Figure 13 A illustrates and on the Porous sheet material Ts that Fig. 5 or Figure 10 is before this such, forms supporting course MR and by its transfer printing (crimping) in the appearance of substrate P.Supporting course MR using be set to source electrode S, the drain electrode D of the major part comprised as TFT-TR1 and TFT-TR2, semiconductor layer Sc suitable planar dimension (such as, 50 μm × 25 μm) mode, in exposed division that the porous layer 11 being formed at Porous sheet material Ts exposes 14 (with reference to Fig. 5 or Figure 10).In addition, comprise source electrode S, drain electrode D, the aggregate thickness (hundreds of nm ~ several μm) of substrate metal layer 12 that the thickness of supporting course MR of semiconductor layer Sc is approximately the upper surface (11a) being laminated in porous layer 11 and electrodeposited coating 13.

For the supporting course MR that Figure 13 A is such, as shown in Figure 13 B, Figure 13 C, first, in the first stage, on the first surface 11a of the porous layer 11 in the exposed division 14 of Porous sheet material Ts, form source electrode S and the drain electrode D of each TFT be made up of lower resistance material (metal film, CNT etc.).Figure 13 B is the partial sectional view of the Porous sheet material Ts comprising exposed division 14, and Figure 13 C is the top view of exposed division 14.The width of the clearance G p that source electrode S is opposed with drain electrode D is called channel length, critically processes to make the various characteristics of TFT converge on required scope.

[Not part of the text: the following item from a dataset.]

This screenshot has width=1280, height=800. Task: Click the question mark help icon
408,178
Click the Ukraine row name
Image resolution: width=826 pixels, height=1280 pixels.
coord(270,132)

Surperficial 11a as the porous layer 11 in exposed division 14 (region of the window-like of being surrounded by the spaced walls of electrodeposited coating 13) critically locates and forms the method for source electrode S and drain electrode D, can adopt with the following method, that is: use the photoetching process (comprising exposure process, video picture operation, the etching work procedure based on energy line) of photoresist; Replace photoresist and adopt to make the lyophily on surface because of Ultraviolet radiation, auxiliary (photo asist) method of photo of photonasty functional material that lyophobicity changes (electroless plating etc. without the need to video picture and etching); Or also utilize the ink comprising conductive nanometer particle directly to describe the print process etc. of each electrode by ink-jet printer.When the width of correct management clearance G p from the depicting pattern stage, be applicable to adopting photoetching process, photo auxiliary law.But, on the surperficial 11a of porous layer 11, such as form wire (rectangle) pattern being connected with drain electrode D by source electrode S after electrode, when can use utilize the hot spot of laser beam to cut the operation of (cut-out) to the part being equivalent to clearance G p, utilize print process also can with enough precision formed clearance G p.

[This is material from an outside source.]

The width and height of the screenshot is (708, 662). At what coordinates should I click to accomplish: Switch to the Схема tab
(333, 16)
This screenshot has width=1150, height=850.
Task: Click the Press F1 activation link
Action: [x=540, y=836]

When forming source electrode S and drain electrode D as Figure 13 B, 13C, in order to the adhesion of the surperficial 11a not making electrode S, D and porous layer 11 is too high or too low, select and determine the average-size in the material of porous layer 11, the hole of surperficial 11a, and implementing the pretreatment (activate etc. based on UV irradiates) of surperficial 11a as required.

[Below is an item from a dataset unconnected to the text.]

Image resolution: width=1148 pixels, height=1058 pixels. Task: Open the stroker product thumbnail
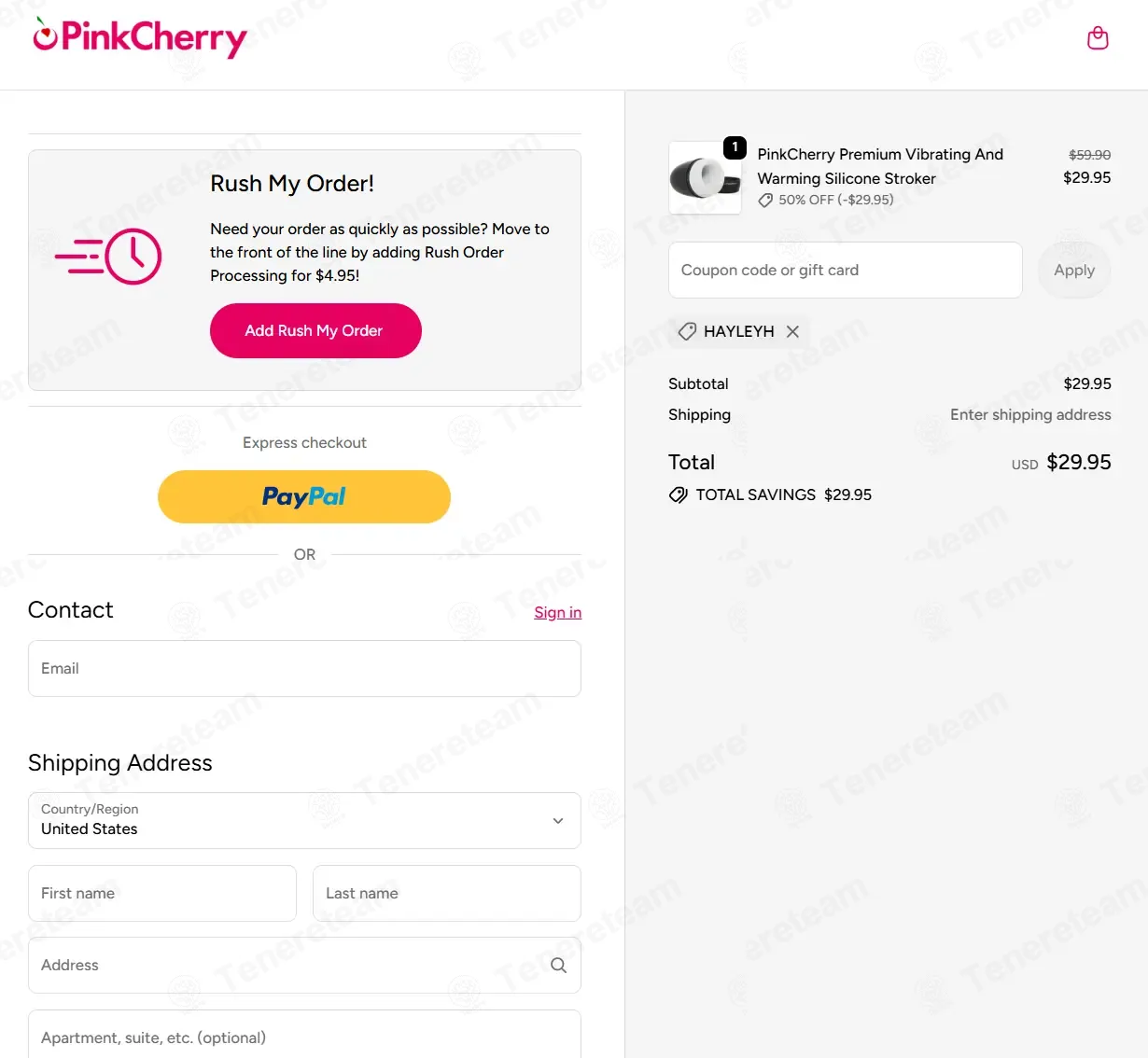(705, 177)
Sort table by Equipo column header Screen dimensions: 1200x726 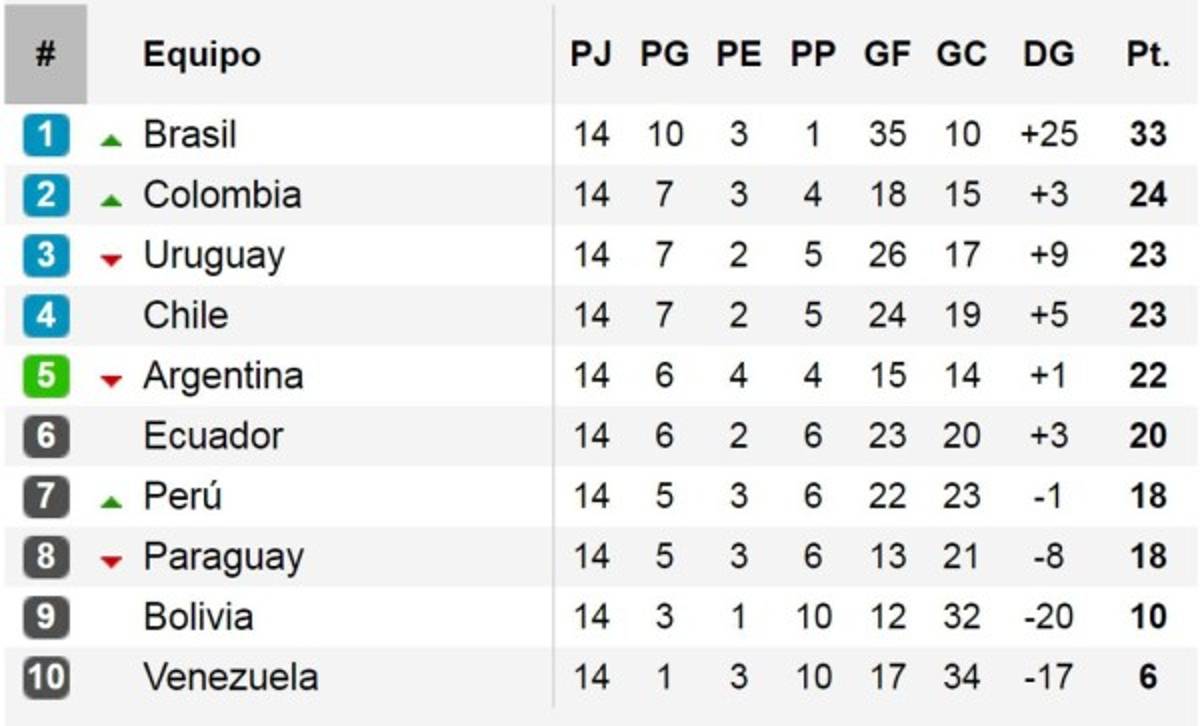[201, 54]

Next, in second stage, as shown in Figure 14 A, 14B, in order to the clearance G p between the source electrode S of each TFT and drain electrode D is covered, the semi-conducting material (organic semiconductor, oxide semiconductor, CNT etc.) of coating solution shape, and form semiconductor layer Sc by suitable crystalline orientation process.Figure 14 A is the top view of exposed division 14, and Figure 14 B is the partial sectional view of the Porous sheet material Ts comprising exposed division 14.As long as the forming range of semiconductor layer Sc is in reliably by the state that clearance G p covers, from the viewpoint of precision, preferably utilize the print process based on ink-jet printer etc.

Generally when drip or coating solution shape semi-conducting material and make semiconductor layer, due to the cause of crystallization, need high temperature to a certain degree.Such as when using based on the substrate of the flexibility of PET resin as substrate P, its glass transition temperature is approximately about 100 °, if be set to the temperature of more than this temperature, then can cause distortion (contraction) extremely.In the present embodiment, as an example, adopt the multiple aperture plasma membrane of polyimides as porous layer 11, thus the high-temperature process of 200 ° ~ about 250 ° can be carried out.As shown in Figure 14 A, 14B, utilizing the stage of the ink droplet coating semiconductor layer Sc sprayed, electrode S, D of metal level 12, electrodeposited coating (metal) 13 and metal system is only formed at Porous sheet material Ts, therefore, the drop of semiconductor layer Sc can be made under the high temperature of 200 ° ~ about 250 ° to realize crystallization (orientation) change, the raising of TFT performance can be expected.In addition, the option that can be used as the material of semiconductor layer Sc also increases to some extent.In addition, if replace polyimides by pottery, then can carry out the process of higher temperature to the material of porous layer 11.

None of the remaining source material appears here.